H.B. 3451 passed by a wide margin in the Texas House of Representatives a month ago, but we still don't have a definitive end to the controversy in Texas raging over the hog poison known as Kaput. If anything, the situation may be even more inflamed now than it was back in April.

Frustration among opponents of the poison has simmered over the bill's lack of progress in the Texas Senate, combined with some more controversial statements by Agricultural Commissioner Sid Miller that have recently come to light.

Opponents of Kaput were riding high in Texas at the end of April after scoring two major victories.

The first came when the Texas House of Representatives passed H.B. 3451, which would prevent the use of any lethal pesticide for feral hog control until the state completed a field study assessing the agricultural and environmental impacts of the poison, by an overwhelming margin. Then, Scimetrics — the owners of the company that produces Kaput announced their decision to withdraw registration for use of Kaput in Texas.

However, H.B. 3451 is currently stalled in the Texas Senate. While the Senate Committee on Agriculture, Water and Rural Affairs had a hearing on the bill on May 8, the committee has yet to schedule a vote on it.

Indications are pretty strong that the Senate would approve H.B. 3451 and that Gov. Greg Abbott would sign it into law.
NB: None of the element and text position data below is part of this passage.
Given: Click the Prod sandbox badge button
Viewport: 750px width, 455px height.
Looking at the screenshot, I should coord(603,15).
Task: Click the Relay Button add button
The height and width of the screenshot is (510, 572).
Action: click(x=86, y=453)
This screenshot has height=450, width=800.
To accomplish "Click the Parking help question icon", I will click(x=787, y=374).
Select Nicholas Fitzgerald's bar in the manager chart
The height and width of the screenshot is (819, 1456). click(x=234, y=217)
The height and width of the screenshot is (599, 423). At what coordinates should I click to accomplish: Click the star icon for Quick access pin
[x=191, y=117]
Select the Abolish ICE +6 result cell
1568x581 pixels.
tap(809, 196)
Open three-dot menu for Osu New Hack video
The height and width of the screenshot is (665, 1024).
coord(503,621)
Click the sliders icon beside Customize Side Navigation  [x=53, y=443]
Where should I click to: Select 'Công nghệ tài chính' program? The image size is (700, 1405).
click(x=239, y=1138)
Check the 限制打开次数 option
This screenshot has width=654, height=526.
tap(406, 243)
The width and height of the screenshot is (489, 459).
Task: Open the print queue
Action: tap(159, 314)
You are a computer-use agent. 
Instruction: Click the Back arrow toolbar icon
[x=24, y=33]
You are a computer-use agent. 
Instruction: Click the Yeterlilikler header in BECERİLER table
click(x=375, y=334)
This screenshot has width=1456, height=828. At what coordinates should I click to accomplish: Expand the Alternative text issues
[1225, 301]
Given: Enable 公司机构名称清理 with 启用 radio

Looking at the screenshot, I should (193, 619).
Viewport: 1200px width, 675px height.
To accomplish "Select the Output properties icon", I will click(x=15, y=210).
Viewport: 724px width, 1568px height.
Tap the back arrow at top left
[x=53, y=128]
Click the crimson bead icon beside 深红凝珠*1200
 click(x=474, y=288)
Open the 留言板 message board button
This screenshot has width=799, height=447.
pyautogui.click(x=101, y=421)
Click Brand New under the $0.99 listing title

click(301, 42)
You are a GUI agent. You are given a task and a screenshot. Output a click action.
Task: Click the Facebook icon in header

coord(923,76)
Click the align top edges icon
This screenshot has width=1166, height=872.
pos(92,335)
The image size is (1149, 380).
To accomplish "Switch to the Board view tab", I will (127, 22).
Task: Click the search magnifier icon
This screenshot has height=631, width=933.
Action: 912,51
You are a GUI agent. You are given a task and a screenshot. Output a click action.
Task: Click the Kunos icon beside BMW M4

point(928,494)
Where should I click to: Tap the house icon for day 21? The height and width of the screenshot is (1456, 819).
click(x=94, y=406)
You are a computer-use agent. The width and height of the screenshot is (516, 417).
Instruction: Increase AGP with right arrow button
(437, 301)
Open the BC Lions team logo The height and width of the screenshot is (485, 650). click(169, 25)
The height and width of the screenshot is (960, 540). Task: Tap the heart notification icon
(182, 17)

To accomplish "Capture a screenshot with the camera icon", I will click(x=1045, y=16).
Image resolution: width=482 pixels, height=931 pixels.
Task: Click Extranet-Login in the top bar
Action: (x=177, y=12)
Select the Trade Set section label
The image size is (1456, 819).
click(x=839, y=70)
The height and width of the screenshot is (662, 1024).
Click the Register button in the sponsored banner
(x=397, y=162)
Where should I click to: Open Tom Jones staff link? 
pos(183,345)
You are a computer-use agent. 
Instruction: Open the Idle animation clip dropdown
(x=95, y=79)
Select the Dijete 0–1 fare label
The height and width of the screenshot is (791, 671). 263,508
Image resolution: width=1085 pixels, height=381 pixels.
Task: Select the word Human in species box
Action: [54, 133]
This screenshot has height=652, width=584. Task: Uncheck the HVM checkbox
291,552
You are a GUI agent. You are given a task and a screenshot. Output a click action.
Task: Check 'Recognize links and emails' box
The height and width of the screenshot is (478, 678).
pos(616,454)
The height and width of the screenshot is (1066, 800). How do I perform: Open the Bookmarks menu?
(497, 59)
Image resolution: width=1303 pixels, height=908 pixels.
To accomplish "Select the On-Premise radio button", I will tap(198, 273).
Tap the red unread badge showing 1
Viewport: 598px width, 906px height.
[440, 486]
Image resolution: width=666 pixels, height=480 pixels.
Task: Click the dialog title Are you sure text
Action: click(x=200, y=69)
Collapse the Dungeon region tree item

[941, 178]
However, the bill would need to make it out of committee first, and there is no guarantee that this will happen.

If H.B. 3451 does not pass the Senate and get signed into law before this session of the legislature ends May 29, the bill will die. Opponents of Kaput will then have no legislative means of stopping the use of the poison until the next session of the legislature convenes in January of 2019.

If that were to happen, there would be nothing stopping Scimetrics from reapplying with the Agriculture Commission again in the future and using the poison against hogs in Texas for the next year and a half. So, there is a real sense of urgency from opponents of Kaput right now.

With this in mind, it's not surprising that an embarrassing recording just surfaced of Miller discussing Kaput with Bruce Hunnicutt, the owner of a hog hunting ranch.

Like many hunters and ranchers in Texas, Hunnicutt was concerned about the possible negative effects of Kaput on hunters and scavengers who consume hog meat tainted with warfarin. He met with Miller on March 3 and recorded the conversation with Miller's permission.

In that conversation, Miller brushed off Hunnicutt's concerns about the poison and the fact that the federally mandated label on Kaput warns users of the poison to recover and bury all hogs that consume it. He also appeared to suggest that the rules governing the use of Kaput are unenforceable.

In the recording, which you can listen to here, Hunnicutt says: "That product label right there says 'all animals' ... every one of them has to be recovered and put 18 inches under the ground. How you going to do that? ... How you going to find all of them, Mr. Miller?"

To which Miller replies: "I guess we should take that off the label, it's not doable. We'll take it off."

When the Environmental Protection Agency approved Kaput for use earlier this year, one of the stipulations of that approval was for Scimetrics to include those restrictions on the label and for users of the poison to abide by them. Altering the label is potentially a violation of federal law. While it is possible for a state agricultural department to request edits to the label from the EPA, the state cannot unilaterally make changes to the label, as Miller appeared to suggest.

Nobody really knows what the future holds for H.B. 3451 or Kaput in the state of Texas. While this recording of Miller may not sway any members of the Texas Senate, his comments do not look good and are certainly not helping make a case in favor of the poison either.

Only time will tell, though, and we'll probably have to wait all the way until the end of May for a more definitive answer on what will happen with Kaput.